GOAL = Gather every line from the listing below that contains the word "height", copying each one in full.

SUPPLIED DATA =
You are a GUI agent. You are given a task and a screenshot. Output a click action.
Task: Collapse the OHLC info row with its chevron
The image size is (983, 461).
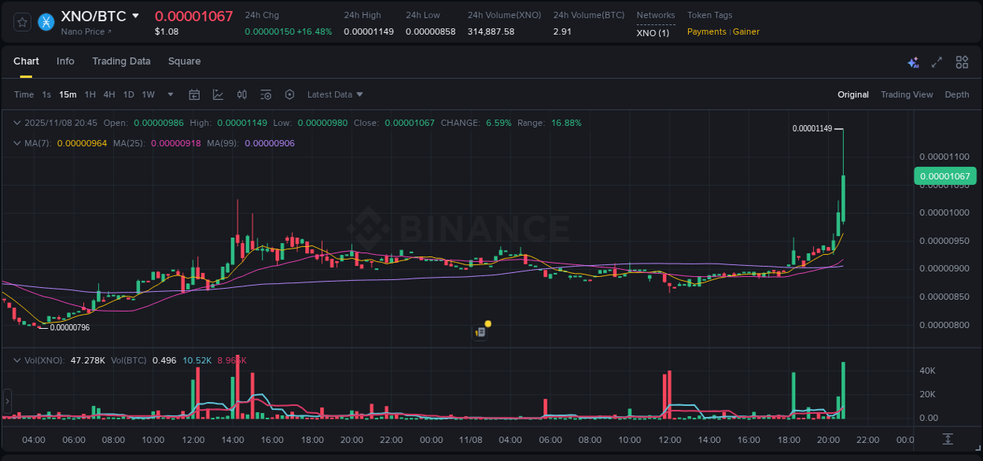(x=17, y=123)
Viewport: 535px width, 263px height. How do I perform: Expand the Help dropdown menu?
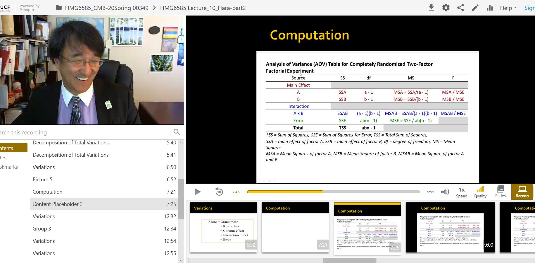coord(508,8)
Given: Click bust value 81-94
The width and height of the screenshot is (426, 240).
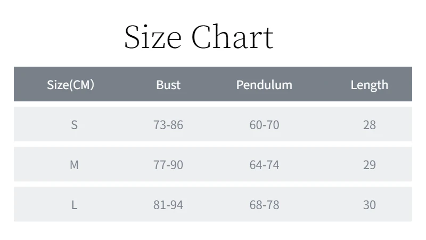Looking at the screenshot, I should (x=168, y=205).
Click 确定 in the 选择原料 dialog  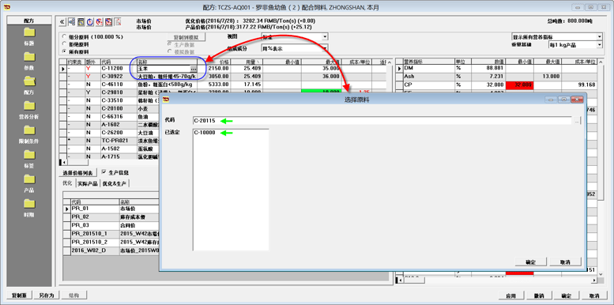click(530, 262)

EXPECTED OUTPUT =
Viewport: 535px width, 263px height. How do I perform: Expand the Help dropdown menu?
The width and height of the screenshot is (426, 240).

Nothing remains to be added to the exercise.